Fake email with subject “Direct Debiting Seminar Invite” from employee of Natwest contains trojan
November 4, 2013 17 Comments
MX Lab, http://www.mxlab.eu, started to intercept a new trojan distribution campaign by email with the subject “Direct Debiting Seminar Invite”
This email is send from the spoofed address “BBB <email@example.com>” and has the following body:
Please find attached the above, which I thought that you maybe interested in attending.
Senior Relationship Manager
1 St Paul’s Place
121 Norfolk Street
Sheffield S1 2JF
Telephone: 0114 2066516
Fax: 0114 2723130
Mobile: 07801 194982
National Westminster Bank Plc, Registered in England No. 929027. Registered Office: 135 Bishopsgate, London EC2M 3UR.
Authorised and regulated by the Financial Services Authority.
This e-mail message is confidential and for use by the addressee only. If the message is received by anyone other than the addressee, please return the message to the sender by replying to it and then delete the message from your computer.

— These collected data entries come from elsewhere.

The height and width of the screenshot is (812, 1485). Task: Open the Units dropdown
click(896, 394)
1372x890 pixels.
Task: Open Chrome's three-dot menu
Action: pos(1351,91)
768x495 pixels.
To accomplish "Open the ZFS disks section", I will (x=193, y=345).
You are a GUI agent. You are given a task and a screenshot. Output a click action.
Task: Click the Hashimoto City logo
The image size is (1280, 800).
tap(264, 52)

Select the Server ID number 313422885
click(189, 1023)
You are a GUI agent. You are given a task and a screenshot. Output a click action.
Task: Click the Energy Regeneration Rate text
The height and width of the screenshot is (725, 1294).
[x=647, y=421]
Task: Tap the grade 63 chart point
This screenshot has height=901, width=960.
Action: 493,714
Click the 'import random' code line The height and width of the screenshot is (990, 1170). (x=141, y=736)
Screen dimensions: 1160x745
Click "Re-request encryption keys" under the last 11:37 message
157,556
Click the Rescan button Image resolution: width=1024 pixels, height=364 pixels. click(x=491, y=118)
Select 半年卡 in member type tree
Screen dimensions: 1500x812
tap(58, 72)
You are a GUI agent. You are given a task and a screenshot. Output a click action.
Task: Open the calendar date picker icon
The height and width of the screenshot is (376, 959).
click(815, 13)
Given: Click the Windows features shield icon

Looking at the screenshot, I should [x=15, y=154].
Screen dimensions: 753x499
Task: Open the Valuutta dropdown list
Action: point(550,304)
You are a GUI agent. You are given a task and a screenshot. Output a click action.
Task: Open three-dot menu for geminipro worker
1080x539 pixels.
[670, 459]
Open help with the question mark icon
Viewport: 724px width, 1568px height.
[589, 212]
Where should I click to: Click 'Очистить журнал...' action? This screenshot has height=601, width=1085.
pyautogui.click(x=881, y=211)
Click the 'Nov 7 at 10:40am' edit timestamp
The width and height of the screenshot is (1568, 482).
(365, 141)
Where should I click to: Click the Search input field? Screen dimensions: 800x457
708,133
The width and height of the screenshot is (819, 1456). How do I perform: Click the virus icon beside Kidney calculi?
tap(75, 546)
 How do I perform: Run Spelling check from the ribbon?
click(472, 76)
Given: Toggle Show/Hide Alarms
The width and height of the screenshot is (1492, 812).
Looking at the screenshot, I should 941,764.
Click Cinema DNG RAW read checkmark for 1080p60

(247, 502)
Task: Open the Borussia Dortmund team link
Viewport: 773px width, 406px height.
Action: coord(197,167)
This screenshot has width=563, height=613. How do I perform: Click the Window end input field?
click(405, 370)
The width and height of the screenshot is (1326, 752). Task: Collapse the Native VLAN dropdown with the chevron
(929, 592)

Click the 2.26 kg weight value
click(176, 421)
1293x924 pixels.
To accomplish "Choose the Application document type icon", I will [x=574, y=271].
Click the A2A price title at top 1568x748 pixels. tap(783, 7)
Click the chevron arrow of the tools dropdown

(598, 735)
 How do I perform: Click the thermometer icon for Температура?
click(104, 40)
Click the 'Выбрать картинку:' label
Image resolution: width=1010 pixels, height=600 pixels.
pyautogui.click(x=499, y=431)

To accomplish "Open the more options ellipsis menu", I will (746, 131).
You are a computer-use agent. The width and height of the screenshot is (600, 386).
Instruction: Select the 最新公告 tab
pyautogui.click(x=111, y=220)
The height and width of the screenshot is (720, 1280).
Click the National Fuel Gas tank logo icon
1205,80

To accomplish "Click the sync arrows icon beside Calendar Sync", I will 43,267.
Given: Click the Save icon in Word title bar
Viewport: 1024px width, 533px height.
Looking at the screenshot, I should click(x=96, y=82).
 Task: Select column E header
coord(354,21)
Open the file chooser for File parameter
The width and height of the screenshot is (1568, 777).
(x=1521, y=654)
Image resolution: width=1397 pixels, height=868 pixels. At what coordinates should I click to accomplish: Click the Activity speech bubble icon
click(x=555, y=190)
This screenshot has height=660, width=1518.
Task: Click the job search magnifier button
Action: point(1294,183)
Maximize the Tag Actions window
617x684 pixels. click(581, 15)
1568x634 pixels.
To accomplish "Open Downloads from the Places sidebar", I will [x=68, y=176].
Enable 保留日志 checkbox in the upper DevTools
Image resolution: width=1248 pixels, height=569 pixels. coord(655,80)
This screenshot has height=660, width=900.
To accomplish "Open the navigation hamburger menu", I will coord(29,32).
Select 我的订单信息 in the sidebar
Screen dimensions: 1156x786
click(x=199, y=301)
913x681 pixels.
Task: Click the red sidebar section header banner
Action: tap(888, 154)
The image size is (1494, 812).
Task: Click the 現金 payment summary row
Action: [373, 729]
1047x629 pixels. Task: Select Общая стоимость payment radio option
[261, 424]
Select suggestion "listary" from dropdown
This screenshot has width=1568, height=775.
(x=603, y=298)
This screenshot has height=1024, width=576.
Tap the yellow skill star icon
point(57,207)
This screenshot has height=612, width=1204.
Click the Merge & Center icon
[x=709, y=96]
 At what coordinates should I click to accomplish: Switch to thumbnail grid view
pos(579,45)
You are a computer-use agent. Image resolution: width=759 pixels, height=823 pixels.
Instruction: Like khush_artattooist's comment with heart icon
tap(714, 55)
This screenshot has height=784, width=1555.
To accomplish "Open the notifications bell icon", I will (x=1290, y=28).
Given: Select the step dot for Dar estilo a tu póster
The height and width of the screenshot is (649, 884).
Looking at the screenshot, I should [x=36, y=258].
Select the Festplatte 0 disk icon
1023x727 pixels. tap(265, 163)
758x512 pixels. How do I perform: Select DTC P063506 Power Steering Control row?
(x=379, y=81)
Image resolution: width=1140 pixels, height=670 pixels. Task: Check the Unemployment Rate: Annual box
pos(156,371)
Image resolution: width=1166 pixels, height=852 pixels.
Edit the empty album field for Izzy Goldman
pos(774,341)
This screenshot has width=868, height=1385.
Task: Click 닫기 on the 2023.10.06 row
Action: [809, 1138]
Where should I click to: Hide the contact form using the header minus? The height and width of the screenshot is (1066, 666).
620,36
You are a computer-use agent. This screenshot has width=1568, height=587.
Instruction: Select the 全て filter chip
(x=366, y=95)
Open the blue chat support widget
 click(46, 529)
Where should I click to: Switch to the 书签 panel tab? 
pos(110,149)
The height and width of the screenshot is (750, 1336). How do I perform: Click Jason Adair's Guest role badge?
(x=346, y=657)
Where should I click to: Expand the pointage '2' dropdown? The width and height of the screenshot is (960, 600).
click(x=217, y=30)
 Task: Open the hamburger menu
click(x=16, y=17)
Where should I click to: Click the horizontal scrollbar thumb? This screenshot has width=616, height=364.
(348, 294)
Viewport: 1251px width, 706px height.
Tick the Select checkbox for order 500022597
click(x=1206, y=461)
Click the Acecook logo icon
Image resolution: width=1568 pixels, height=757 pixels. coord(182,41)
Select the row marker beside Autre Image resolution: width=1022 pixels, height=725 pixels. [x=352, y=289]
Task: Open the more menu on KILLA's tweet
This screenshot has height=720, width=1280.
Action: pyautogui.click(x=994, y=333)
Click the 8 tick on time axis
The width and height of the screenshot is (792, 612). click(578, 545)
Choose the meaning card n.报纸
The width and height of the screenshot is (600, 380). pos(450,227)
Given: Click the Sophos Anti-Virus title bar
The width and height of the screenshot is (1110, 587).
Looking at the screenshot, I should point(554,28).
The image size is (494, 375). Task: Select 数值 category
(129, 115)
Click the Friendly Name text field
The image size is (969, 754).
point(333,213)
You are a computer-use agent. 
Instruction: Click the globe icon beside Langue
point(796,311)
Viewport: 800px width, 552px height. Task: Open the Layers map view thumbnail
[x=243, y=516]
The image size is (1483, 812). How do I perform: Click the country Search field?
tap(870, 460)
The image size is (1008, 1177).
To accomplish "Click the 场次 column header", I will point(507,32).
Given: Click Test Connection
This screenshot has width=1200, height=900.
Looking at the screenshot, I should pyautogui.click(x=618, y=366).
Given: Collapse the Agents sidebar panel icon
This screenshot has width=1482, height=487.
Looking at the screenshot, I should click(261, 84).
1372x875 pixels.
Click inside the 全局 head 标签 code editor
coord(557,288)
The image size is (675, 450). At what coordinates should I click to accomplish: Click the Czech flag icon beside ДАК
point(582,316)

Internet e-mails are not necessarily secure. National Westminster Bank Plc does not accept responsibility for changes made to this message after it was sent. National Westminster Bank Plc may monitor e-mails for business and operational purposes. By replying to this message you give your consent to our monitoring of your email communications with us.
Whilst all reasonable care has been taken to avoid the transmission of viruses, it is the responsibility of the recipient to ensure that the onward transmission, opening or use of this message and any attachments will not adversely affect its systems or data. No responsibility is accepted by National Westminster Bank Plc in this regard and the recipient should carry out such virus and other checks as it considers appropriate.
The attached ZIP file has the name invitation5549DA0FBCA8A4A69EB.zip and contains the 95 kB large file invitation.exe.
The trojan is known as UDS:DangerousObject.Multi.Generic.
This trojan has the capability to download other files from the internet.
It will create a file %Temp%\104125.bat and modify some Windows registry values.
The trojan will make a connection with the following hosts to read the file:
Files are also being downloaded from:
MX Lab managed to download the file 0411.exe which is approx. 340 kB large. Analysis at Virus Total shows that this file is not detected as a threat yet.
This new file will create a process yqur.exe on the infected system, cteate a new memory page in the address space of the system process(es) cmd.ex, modifies some Windows registry values and can download/connect to other hosts.
At the time of writing, 1 of the 47 AV engines did detect the trojan at Virus Total.